**Problem requirements**
The records below hold a stretch from the line with "the settings submenu" through the line with "Task: Pick the Eyedropper tool"; return exactly those lines, ends included, and nothing more.
----- Given entries -----
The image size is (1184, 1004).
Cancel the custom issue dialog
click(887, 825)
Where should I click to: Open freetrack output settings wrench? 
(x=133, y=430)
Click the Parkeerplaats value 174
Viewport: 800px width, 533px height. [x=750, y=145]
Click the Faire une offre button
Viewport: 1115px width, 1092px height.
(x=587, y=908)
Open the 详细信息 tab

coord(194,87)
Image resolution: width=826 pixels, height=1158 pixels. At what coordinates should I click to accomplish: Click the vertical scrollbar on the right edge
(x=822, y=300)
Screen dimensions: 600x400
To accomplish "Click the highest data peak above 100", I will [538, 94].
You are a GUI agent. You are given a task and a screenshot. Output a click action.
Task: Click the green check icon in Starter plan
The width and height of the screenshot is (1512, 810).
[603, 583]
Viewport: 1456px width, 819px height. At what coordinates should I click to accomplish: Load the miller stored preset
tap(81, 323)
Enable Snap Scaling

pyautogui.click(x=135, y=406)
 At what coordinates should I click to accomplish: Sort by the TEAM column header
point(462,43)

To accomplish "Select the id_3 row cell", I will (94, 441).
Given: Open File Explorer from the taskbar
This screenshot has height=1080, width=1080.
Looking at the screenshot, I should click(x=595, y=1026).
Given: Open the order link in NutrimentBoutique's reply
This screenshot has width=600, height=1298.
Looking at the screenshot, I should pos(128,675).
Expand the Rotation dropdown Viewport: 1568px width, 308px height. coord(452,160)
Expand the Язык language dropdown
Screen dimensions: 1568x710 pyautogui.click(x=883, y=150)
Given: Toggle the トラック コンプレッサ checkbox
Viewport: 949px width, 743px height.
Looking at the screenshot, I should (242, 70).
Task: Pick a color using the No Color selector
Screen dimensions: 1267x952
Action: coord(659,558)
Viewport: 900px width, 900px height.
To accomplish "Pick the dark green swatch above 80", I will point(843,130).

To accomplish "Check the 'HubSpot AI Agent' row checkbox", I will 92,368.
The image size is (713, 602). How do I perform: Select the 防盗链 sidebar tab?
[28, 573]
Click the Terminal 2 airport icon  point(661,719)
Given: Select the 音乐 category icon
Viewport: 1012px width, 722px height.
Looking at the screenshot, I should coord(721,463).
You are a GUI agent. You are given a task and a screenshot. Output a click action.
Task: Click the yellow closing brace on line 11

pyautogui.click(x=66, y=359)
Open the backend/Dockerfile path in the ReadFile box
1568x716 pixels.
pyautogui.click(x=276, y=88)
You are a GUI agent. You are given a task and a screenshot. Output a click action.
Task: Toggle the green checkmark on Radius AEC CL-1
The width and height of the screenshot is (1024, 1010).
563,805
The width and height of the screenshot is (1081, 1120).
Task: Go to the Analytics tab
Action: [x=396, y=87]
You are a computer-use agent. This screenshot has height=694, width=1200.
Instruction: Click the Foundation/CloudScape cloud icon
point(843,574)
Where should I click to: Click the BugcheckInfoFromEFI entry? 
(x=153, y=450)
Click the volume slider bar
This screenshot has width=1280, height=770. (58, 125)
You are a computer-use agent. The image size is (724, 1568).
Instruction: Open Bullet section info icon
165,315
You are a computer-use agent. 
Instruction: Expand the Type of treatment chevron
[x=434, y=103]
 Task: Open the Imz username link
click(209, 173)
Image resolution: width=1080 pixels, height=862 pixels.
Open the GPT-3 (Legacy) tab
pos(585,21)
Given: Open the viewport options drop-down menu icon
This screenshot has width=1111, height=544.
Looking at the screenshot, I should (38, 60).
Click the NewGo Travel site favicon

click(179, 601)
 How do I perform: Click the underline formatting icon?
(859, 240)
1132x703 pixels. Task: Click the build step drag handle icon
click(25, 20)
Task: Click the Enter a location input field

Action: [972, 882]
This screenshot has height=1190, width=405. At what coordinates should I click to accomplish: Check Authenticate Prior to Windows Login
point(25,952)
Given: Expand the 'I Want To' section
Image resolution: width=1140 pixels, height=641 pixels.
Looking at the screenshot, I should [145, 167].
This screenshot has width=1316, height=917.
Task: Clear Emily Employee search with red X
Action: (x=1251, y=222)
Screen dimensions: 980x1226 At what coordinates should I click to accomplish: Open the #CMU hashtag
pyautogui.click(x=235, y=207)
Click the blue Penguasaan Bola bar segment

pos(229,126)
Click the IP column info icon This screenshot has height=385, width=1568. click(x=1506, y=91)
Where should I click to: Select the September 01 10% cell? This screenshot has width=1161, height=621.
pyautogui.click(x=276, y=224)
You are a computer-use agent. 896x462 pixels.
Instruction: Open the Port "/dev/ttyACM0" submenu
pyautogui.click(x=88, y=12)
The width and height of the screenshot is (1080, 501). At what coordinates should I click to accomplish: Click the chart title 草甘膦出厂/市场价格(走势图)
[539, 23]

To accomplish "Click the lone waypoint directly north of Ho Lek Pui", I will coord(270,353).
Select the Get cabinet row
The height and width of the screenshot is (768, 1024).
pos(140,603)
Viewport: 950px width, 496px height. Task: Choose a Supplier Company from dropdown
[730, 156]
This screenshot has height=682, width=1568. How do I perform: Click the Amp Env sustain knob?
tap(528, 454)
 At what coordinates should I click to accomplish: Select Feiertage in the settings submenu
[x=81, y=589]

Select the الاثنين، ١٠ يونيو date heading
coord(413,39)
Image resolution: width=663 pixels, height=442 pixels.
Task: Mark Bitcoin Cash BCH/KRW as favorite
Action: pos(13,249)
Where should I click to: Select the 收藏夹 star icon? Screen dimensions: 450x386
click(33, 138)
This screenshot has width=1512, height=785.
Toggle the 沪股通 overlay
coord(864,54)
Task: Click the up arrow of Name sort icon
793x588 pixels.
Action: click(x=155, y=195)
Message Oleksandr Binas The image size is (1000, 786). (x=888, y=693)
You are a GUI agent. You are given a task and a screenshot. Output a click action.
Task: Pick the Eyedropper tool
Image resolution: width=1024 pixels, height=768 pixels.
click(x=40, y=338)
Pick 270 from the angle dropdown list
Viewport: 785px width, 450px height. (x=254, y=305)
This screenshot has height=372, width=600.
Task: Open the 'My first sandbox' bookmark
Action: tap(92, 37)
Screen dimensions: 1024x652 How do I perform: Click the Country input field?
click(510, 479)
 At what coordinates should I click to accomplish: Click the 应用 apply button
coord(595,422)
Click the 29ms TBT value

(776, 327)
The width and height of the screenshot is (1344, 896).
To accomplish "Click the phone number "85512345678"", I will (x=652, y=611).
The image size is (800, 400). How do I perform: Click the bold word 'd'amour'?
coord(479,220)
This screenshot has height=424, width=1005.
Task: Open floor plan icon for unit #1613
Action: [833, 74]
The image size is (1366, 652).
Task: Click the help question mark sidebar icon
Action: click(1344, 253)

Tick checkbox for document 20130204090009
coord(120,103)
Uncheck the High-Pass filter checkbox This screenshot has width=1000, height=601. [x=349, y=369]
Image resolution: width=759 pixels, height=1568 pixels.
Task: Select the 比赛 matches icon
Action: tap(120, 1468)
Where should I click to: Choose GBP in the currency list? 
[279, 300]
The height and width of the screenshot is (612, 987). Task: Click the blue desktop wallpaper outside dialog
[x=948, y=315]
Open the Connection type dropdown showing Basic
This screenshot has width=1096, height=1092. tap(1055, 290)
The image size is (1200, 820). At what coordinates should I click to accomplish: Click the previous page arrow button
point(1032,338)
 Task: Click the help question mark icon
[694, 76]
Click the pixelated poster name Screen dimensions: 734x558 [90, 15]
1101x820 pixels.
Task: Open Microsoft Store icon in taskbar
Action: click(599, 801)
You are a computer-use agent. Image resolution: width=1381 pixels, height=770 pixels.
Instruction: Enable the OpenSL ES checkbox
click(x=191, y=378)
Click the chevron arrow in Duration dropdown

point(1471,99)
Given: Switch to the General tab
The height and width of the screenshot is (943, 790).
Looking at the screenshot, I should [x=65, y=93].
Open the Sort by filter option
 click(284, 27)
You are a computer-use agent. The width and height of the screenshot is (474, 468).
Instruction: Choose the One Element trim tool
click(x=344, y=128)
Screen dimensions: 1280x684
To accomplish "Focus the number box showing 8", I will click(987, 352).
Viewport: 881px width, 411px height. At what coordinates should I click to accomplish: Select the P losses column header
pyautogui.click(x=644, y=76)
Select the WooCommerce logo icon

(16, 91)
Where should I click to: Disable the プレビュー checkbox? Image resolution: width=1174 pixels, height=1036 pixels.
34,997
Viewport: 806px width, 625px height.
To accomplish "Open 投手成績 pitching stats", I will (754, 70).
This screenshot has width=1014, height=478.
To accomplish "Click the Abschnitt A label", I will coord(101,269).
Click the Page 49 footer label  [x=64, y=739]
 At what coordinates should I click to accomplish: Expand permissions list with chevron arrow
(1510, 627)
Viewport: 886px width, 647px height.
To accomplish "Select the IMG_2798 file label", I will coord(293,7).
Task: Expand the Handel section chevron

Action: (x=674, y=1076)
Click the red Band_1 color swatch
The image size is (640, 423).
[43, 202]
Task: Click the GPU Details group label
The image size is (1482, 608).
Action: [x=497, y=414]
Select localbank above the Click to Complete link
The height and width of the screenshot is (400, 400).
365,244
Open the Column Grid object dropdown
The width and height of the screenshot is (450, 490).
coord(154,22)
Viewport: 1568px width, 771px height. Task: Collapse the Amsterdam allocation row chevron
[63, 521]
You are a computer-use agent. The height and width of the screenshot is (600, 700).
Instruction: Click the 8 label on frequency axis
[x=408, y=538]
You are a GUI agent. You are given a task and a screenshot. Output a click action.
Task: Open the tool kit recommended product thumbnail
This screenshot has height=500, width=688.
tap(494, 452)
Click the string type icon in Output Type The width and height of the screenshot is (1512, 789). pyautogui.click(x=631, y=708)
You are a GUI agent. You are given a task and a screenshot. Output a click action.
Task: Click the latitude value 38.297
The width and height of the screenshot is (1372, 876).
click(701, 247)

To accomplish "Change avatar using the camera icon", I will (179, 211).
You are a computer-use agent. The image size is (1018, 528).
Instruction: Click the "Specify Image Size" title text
-----
**Answer**
 At what coordinates should I click to accomplish: Select Feiertage in the settings submenu
[x=81, y=589]

Select the الاثنين، ١٠ يونيو date heading
coord(413,39)
Image resolution: width=663 pixels, height=442 pixels.
Task: Mark Bitcoin Cash BCH/KRW as favorite
Action: pos(13,249)
Where should I click to: Select the 收藏夹 star icon? Screen dimensions: 450x386
click(33, 138)
This screenshot has width=1512, height=785.
Toggle the 沪股通 overlay
coord(864,54)
Task: Click the up arrow of Name sort icon
793x588 pixels.
Action: click(x=155, y=195)
Message Oleksandr Binas The image size is (1000, 786). (x=888, y=693)
You are a GUI agent. You are given a task and a screenshot. Output a click action.
Task: Pick the Eyedropper tool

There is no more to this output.